到了前厅,余武雄板着脸做在主座,一身黑色锦衣,身高七尺左右,两鬓夹杂着稀疏的银丝,脸上透露着无形的威严,厚厚眼帘虽然下垂的很厉害,可眼睛却是炯炯有神,除了那种做了多年家主培养的威严感,和那异于常人的眼神,放在人群里,也就是随处可见的普通人罢了。
右边坐着的一个中年男人,神情看起来也是不怎么样,他衣领上,有着纹有四枚金色兽纹的徽章。
四阶召唤师,他的下首,坐着几位实力不俗的武者。
左边位置上,坐着南姨娘,余舒淇,还有一个瘫在软座上的余浩。
“见过父亲。”余洁上前在余武雄面前微微行礼,表情不卑不亢,清冷瞳子完全无视了周围那些下人嘲讽的目光,南姨和余舒淇一副不认识她的样子,余洁倒是无所谓。
余武雄看着余洁的眼光有些复杂,微微点头,识意要余洁下坐,余洁转身坐在余舒淇旁边。
见人都到齐了,重豪藤便冷冷开口了,“余家主,我们当初在吉萨尔合作的时候,便是打算在名声和市场上打倒艾家和赵家这两家竞争对手,这么多年的合作,我们重家可是从来没有做出过任何出格的事情,今日我重家派出的管家带领了佣兵队去上山采药之时,贵门的大少爷出尔反尔,打伤了我们管家,还抢了药材,这件事希望余家主今日能给我一个交代。”
重豪藤说完喝了一口桌上的热茶,语气完全不把余武雄放在眼里。
“父亲,他们血口喷人,我当时是看见那毒蜂要来伤害我们,准备要反击,可结果那毒蜂闪的太快,重家的管家刚好撞到了我手上,我那个时候来不及收力,就误伤了重管。”
余浩这鬼话连篇的谎言让余洁都忍不住低头偷笑,若不是当时看见他毫不留情的准备杀死重承,就他现在这表情,搞不好余洁还真的相信他了。
“不去做内奸可惜了。”余洁在心里想着。
“若我们血口喷人,那为什么之前的十几个佣兵说的话都如出一辙!”重家的其中一位高手站起来愤愤不平的说道。
“那几个人是你们重家雇的人,谁知道是不是你们联合起来一起污蔑本少的!”
听了余浩这话,那高手不怒反笑,“余少可别忘了,你们余家还有一位八阶召唤师,那几个小武者怕是活腻了,来故意得罪你们余家。”
“够了!”余武雄重重的拍了拍桌,随即对重豪藤说道:“重家主这次前来,想必也不是为了来口舌之争的,这事若真是我家犬子引起,我定不放过他。”
“余家主,我们也没别的意思,只要这余浩肯承认他做了错事,道个歉,交出鬼脸花,这件事我们也就一笔勾销了。”
“胡扯,鬼脸花之前明明被你们的人在我手里抢去了!”余浩忍着疼,气急败坏的说道。
“余少这么说,可是承认了之前的所作所为了。”
“当然不是!”
“重家主,不如这样,您现在就派人在我余家搜寻,若是找不到那鬼脸花,就证明之前的事,不是我家小儿所作所为,若是找到了,任凭您处置。”南姨这个时候差着嘴。

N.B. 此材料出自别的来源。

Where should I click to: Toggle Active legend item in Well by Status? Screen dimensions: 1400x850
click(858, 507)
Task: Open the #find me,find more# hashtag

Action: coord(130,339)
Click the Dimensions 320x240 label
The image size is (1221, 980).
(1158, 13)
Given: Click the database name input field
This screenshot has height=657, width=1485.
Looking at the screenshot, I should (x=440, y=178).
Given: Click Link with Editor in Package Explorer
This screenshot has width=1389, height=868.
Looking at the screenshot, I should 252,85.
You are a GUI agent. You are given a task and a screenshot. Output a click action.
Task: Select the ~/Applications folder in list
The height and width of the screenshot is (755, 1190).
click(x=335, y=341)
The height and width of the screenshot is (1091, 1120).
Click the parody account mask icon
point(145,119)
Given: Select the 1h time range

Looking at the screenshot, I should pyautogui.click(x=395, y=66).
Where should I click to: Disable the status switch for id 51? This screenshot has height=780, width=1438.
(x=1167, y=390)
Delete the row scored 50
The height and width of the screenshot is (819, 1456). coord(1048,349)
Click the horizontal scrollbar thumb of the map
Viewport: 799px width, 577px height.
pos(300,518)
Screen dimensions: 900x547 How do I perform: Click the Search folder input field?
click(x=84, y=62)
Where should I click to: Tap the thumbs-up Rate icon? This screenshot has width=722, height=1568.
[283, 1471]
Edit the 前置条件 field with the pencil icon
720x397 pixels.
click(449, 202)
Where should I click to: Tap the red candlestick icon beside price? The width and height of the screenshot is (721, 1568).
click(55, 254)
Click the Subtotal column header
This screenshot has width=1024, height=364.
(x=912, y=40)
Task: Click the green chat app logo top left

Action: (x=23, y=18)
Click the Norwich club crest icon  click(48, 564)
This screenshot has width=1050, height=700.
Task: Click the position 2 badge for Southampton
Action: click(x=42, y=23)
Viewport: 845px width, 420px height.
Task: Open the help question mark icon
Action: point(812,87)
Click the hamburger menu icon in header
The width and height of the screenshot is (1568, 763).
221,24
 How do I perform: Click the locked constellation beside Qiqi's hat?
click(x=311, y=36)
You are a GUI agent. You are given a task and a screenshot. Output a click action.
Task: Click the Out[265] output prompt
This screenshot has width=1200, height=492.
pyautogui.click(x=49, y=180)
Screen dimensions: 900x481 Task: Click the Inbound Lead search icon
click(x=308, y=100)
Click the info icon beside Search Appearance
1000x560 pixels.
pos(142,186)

余浩当时是她接回,余浩身上有没有鬼脸花她清楚的很,若是找不到,到时候就是死无对证,重家也拿他没办法。
“母亲,搜的话,不太合适吧”余浩有点尴尬,若是在他房间把那些不干净的东西搜出来,余浩自以为自己外表还是那种风度翩翩的富家公子。
“给我住口!”南姨横了他一眼,随即便说,“若是重家主觉得可行的话,不如现在就来我们府中搜寻如何。”
“咳咳咳!”南姨刚说完 余洁这个时候假装咳嗽几声,“父亲,前几日我受的伤,现在好像又疼起来了,我想回听雨阁休息。”
“废柴草包真麻烦,赶紧走吧,省的在这碍眼。”余舒淇刻薄的声音在这响起,高傲自大的神情完全无视别人异样的眼光。
余武雄不耐的摆了摆手,余洁行了行礼,低着头冷笑,退下身向听雨阁走去。
“英莲,你不必跟来了,回去吧。”余洁说了一声,不等英莲回答便加快脚步,离开了前厅。
那鬼脸花,正在余洁手里了,之前在余浩手里抢来了还没来得及还给重承,这南姨自己说要搜的话,那自己就帮她一把。
走到听雨阁,余洁在柜子拿出那件黑斗篷套在身上,又拿出装着鬼脸花的盒子,走向余浩住处。